I’ll give you an example I found very interesting. I was in India in December, and this delivery truck came. It was a residential neighborhood, and the truck came against the traffic on a one-way street and stopped. Then the driver ran out, dropped a package, and came back. Of course people were upset, and the driver just gave them a few choice words, backed up the truck, and left. And this was a FedEx delivery guy. So, this is the consequence of the globalization of delivery models, where in some places, the rules are far less enforced, and it can be dangerous for society.
“The first mistake that companies make is not knowing what their trade-offs are.”— Sarah Kaplan
Kaplan: Right. One of the things that I talk about in the book is the four modes of action in terms of what companies can do, and these modes of action are coupled with four mistakes. The first mistake that companies make is not knowing what their trade-offs are. That is my mode one: the idea that you can’t do anything unless you’ve actually thought systematically about what trade-offs you’re creating.
Now, you mentioned earlier the fact that we don’t have unlimited resources. In the face of that, a lot of people feel like the first thing they have to do is make the business case for action, because they’re not going to be able to do anything otherwise. You can see this happening all over the place, whether it is the business case for diversity or the business case for sustainability.
What I suggest in the book, based on academic research, is that if you start with the business case, you can actually limit the possibilities that you’re thinking about. In fact, you may need to do something quite transformational if you’re going to deal with that congestion or danger or other issues. So, in the book, I argue against using the business case as a starting point. I’m not saying that there aren’t financial benefits over the long run, because I actually think there are. However, I’m saying that if you have to have the business case first, you’re going to limit yourself to incremental kinds of solutions.
About Our Guest
Sarah Kaplan is Distinguished Professor, Director of the Institute for Gender and the Economy, and Professor of Strategic Management at the Rotman School of Management at the University of Toronto. She is a co-author of the bestselling business book, Creative Destruction, as well as Survive and Thrive: Winning Against Strategic Threats to Your Business. Her latest book, The 360° Corporation: From Stakeholder Trade-offs to Transformation appeared in 2019. Her research has covered how organizations participate in and respond to the emergence of new fields and technologies in biotechnology, fiber optics, financial services, nanotechnology and most recently, the field emerging at the nexus of gender and finance. She recently authored “Gender Equality as an Innovation Challenge” (2017) in the Rotman Management Magazine, “The Risky Rhetoric of Female Risk Aversion” (2016) in the Stanford Social Innovation Review, “Meritocracy: From Myth to Reality” in the Rotman Management Magazine (2015), and “The Rise of Gender Capitalism,” in the Stanford Social Innovation Review (2014). Her current work focuses on applying an innovation lens to understanding the challenges for achieving gender equality.

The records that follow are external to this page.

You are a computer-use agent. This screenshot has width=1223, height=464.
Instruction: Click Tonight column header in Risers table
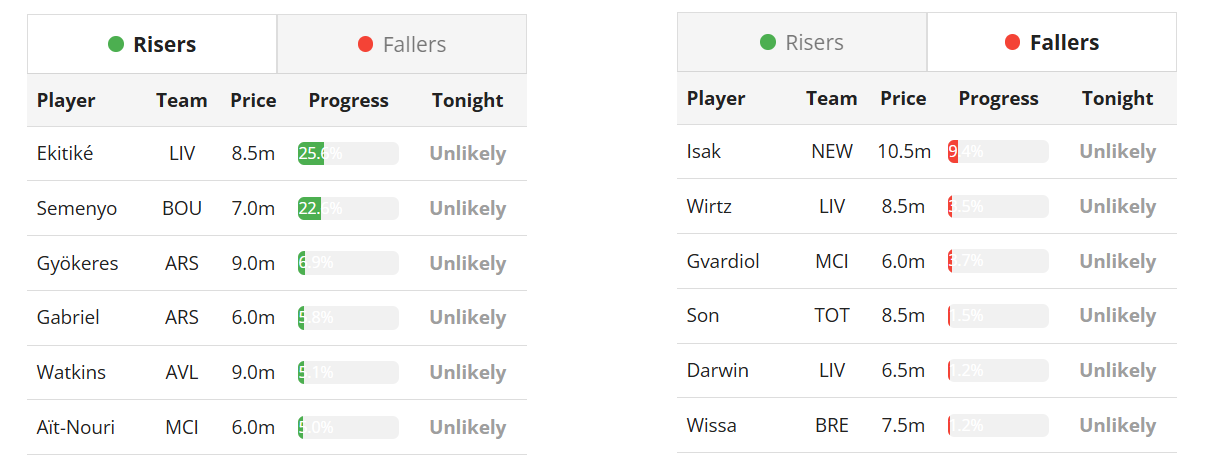pyautogui.click(x=467, y=100)
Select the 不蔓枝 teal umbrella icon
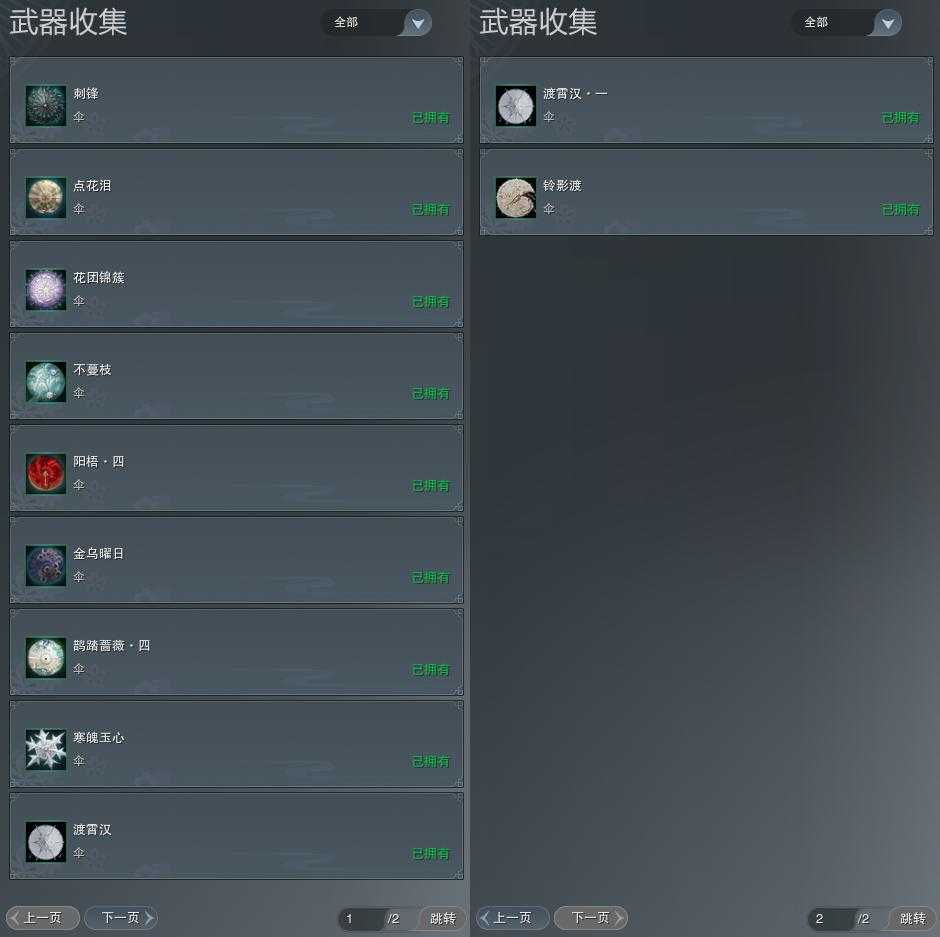The width and height of the screenshot is (940, 937). pos(46,381)
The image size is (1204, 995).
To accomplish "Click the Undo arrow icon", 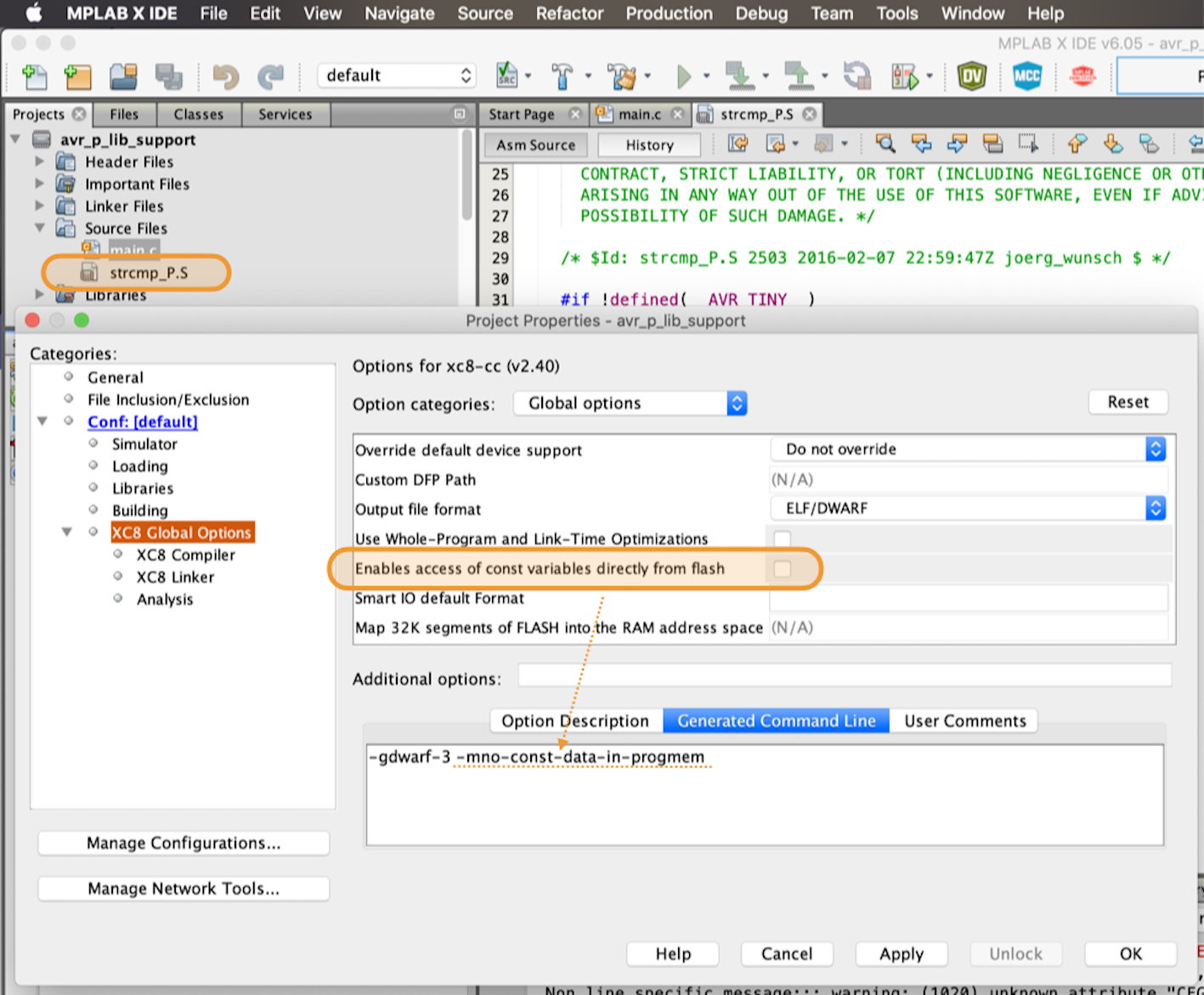I will point(226,76).
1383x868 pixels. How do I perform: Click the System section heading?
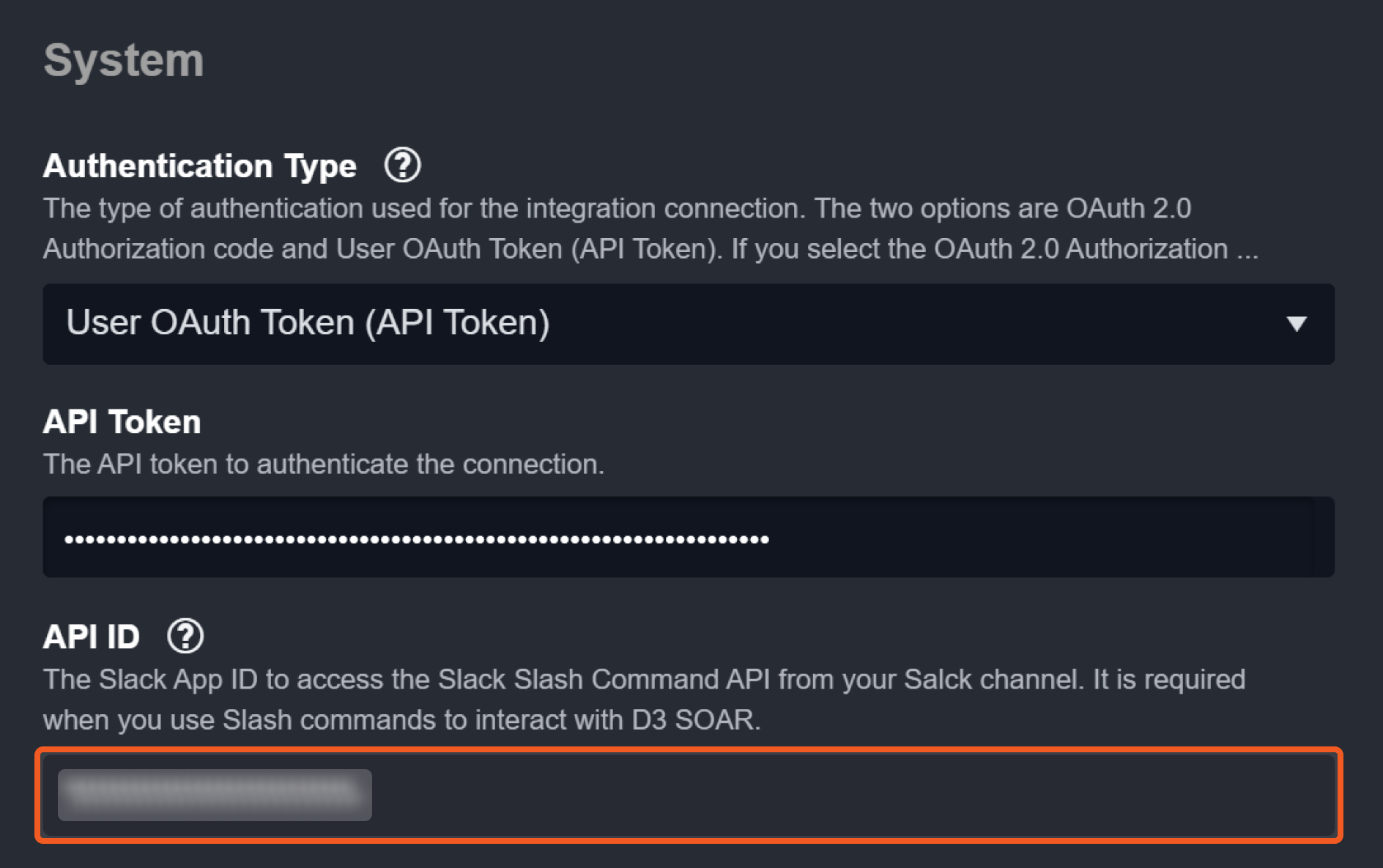tap(124, 60)
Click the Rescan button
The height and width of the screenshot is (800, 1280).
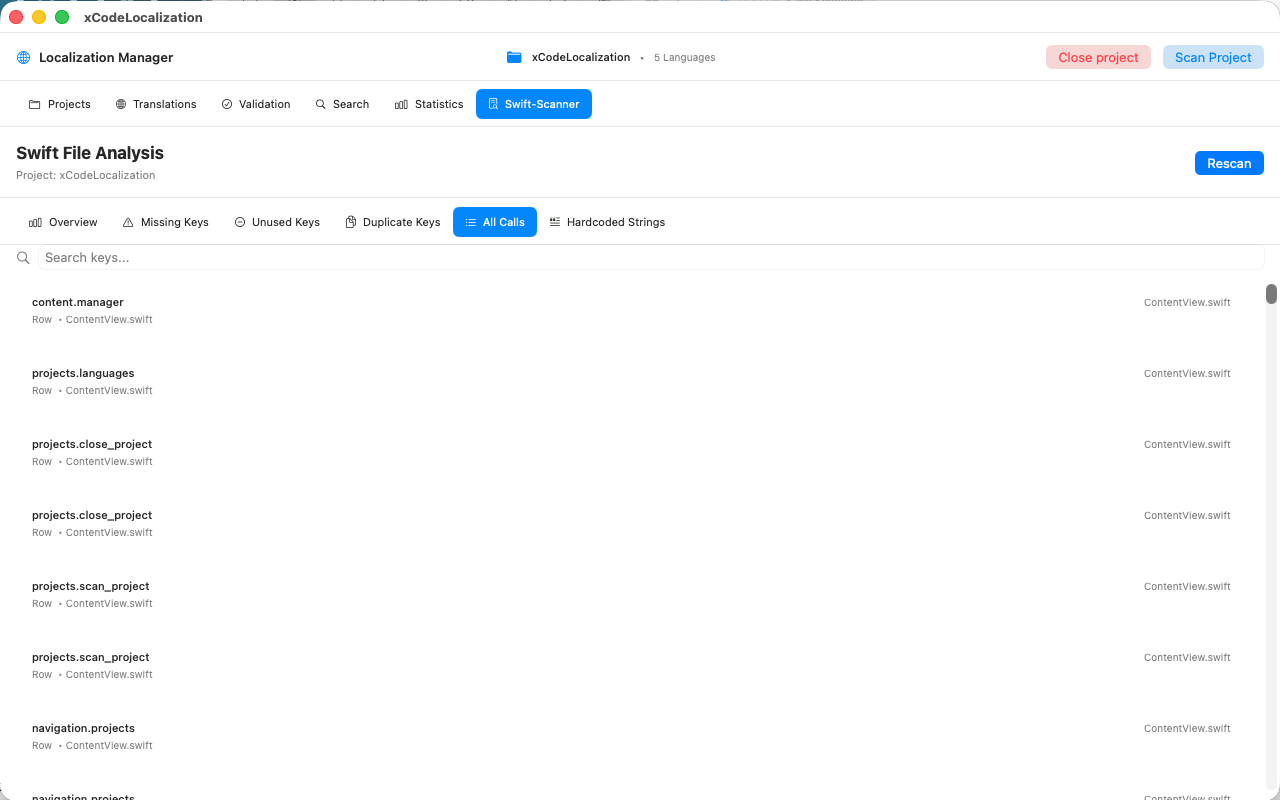click(1229, 163)

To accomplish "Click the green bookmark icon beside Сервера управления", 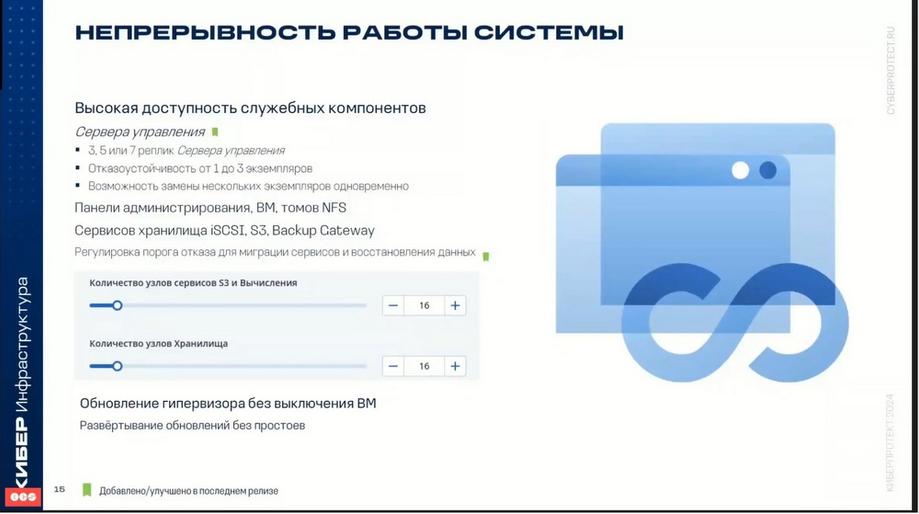I will [215, 132].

Formerly a professor at the Wharton School, University of Pennsylvania (where she remains a Senior Fellow), and a consultant and innovation specialist for nearly a decade at McKinsey & Company in New York, she completed her doctoral research at the Sloan School of Management at the Massachusetts Institute of Technology (MIT). She has a BA with honors in Political Science from UCLA and an MA in International Relations and International Economics from the School for Advanced International Studies, Johns Hopkins University.